Ich kann nur mit einem künstlichen Bachlauf dienen und dieses unter Wasser,
passt nicht hierhin aber ohne Folie und Ufermatten käme es einem natürlichen Bach schon nahe.
http://www.youtube.com/watch?v=NG_K88Mc5Rg




.


----------



## Digicat (20. Juni 2010)

*AW: Bachläufe Naturaufnahmen*

Servus Markus

Für die ersten Versuche einen Bachlauf zu fotografieren, schon mal gut 

Aber ....

Versuch das nächste mal mit einem Stativ oder die Cam wo auflegen ...... denn ....

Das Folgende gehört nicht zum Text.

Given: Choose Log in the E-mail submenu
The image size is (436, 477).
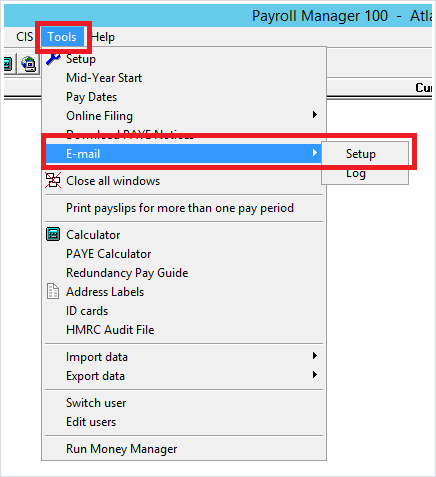Looking at the screenshot, I should [x=356, y=173].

Leider  sind die Bilder ein bisserl verwackelt .....

Kommt daher, daß du dich in einem Belichtungsfenster bewegt hast (1/5 - 1/20) wo man Freihand das Objekt nicht mehr scharf bekommt. Vor allem in einem Wald, wo es dunkel ist.

Ein Möglichkeit wäre es die Iso hochzudrehen > 800 Iso dann gehts auch ohne Stativ ..... :beten

Bitte das nächste mal die Exif-Daten anhängen ... so sind meine Aussagen nur vermutet .... 

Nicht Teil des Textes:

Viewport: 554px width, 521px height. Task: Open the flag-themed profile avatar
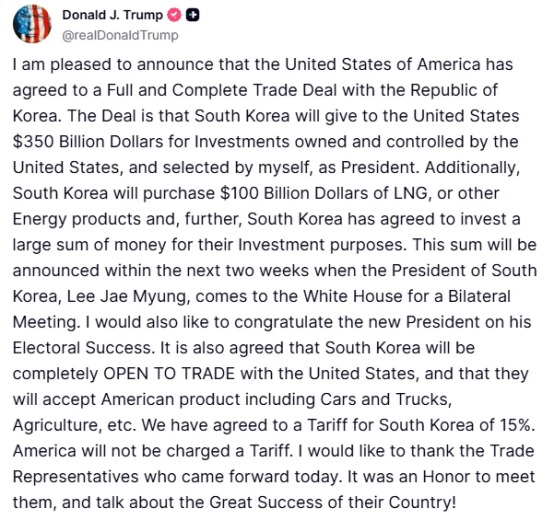pos(32,24)
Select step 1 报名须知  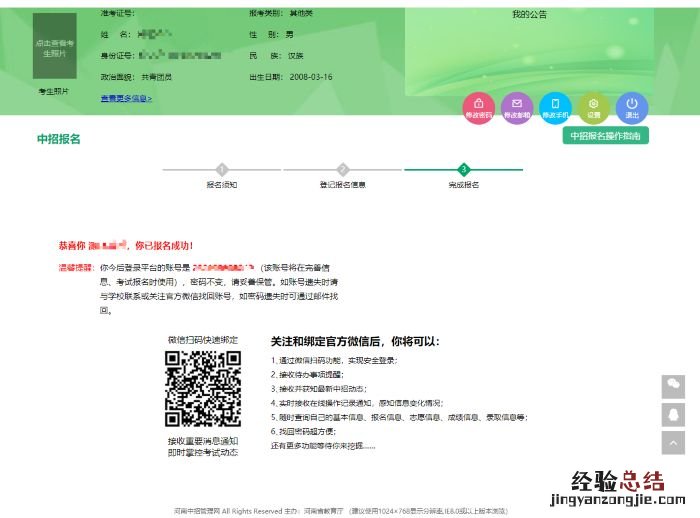click(222, 170)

Leider finde ich meine Bachlaufbilder nicht  :evil .... hätte sie gerne hier gezeigt ...


----------



## Eva-Maria (23. Jan. 2011)

*AW: Bachläufe Naturaufnahmen*

Die Luhe an einer ihrer Staustellen....
 

natürliche Stauung


----------



## newbee (23. Jan. 2011)

*AW: Bachläufe Naturaufnahmen*

Da habe ich auch noch ein paar.
Sind aus dem Urlaub in Tirol


----------



## mitch (23. Jan. 2011)

*AW: Bachläufe Naturaufnahmen*

hallo zusammen,

ich hatte da schon mal welche eingestellt: https://www.hobby-gartenteich.de/xf/posts/149

z.B.


----------



## ron (23. Jan. 2011)

*AW: Bachläufe Naturaufnahmen*

Hallo,

von BachLAUF kann jetzt kaum die Rede sein. Da läuft so zu sagen gar nichts. Na ja vielleicht unter dem halben Meter Schnee doch ein Rinnsal. Aber zur Zeit unsichtbar und lautlos.

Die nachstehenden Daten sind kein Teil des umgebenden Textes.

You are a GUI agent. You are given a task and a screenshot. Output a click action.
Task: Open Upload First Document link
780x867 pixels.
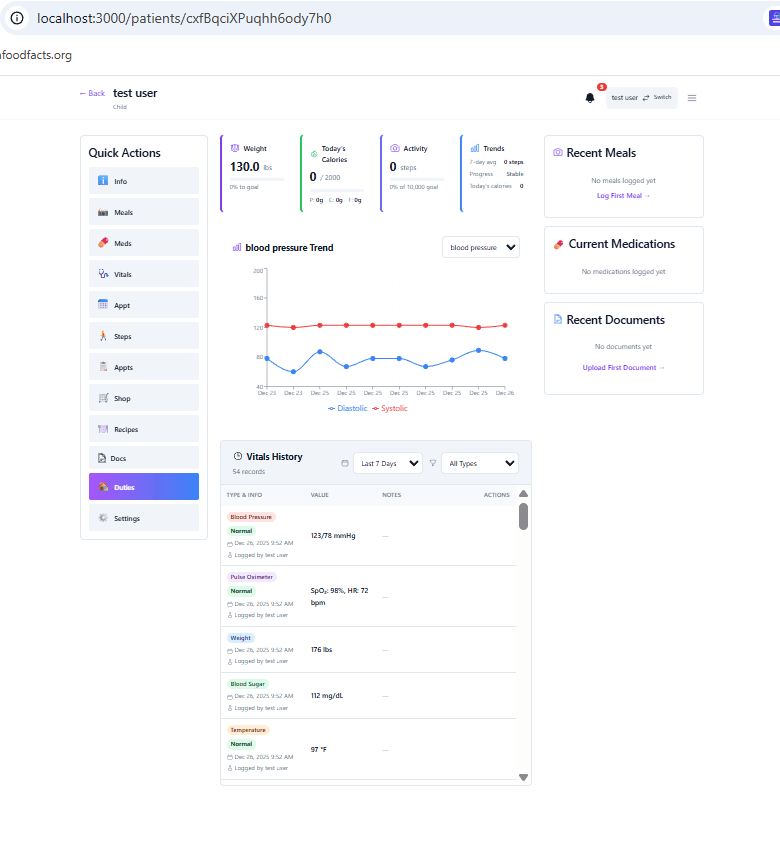623,367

Deswegen ein paar Bilder vom Spätsommer von "unserem" Bach. Der fliesst an der Westseite von unserem Grundstück und formt dort gleichzeitig dessen Grense. Weshalb der Grastalbach heisst weiss ich nicht genau, aber wahrscheinlich, weil früher hier die Bauern ein Bisschen Gras anbauen konnten. Sonst gibt es hier nur Moor, Wald und Heide.

An der Stelle wo der Bach 10 Meter hinabfällt, haben wir einen kleinen Picknickplatz eingerichtet. (Sichtbar auf Bild 1) Hier lässt es sich mit Kaffee, Kuchen und Lagerfeuer gut aushalten. Nicht, dass ich so manchem den Mund wässerig machen will...

         

Unterhalb vom Wasserfall auf Bild 3 gibt es eine alte Staustufe, die eingerichtet wurde, als lokale Bauern hier ein kleines Sägewerk errichten wollten. Als dann das Dorf elektrifiziert wurde in 1946 wurden die Pläne fallen gelassen. Für Kinder eine herrliche Badestelle.

Noch weiter unterhalb kann man Reste von alten Mühlen finden, wo die Leute im Krieg heimlich Korn mahlten. Dies war damals verboten und deswegen eine sehr heikle Sache.

Viel Geschichte hier mitten im Walde...



LG

Ron


----------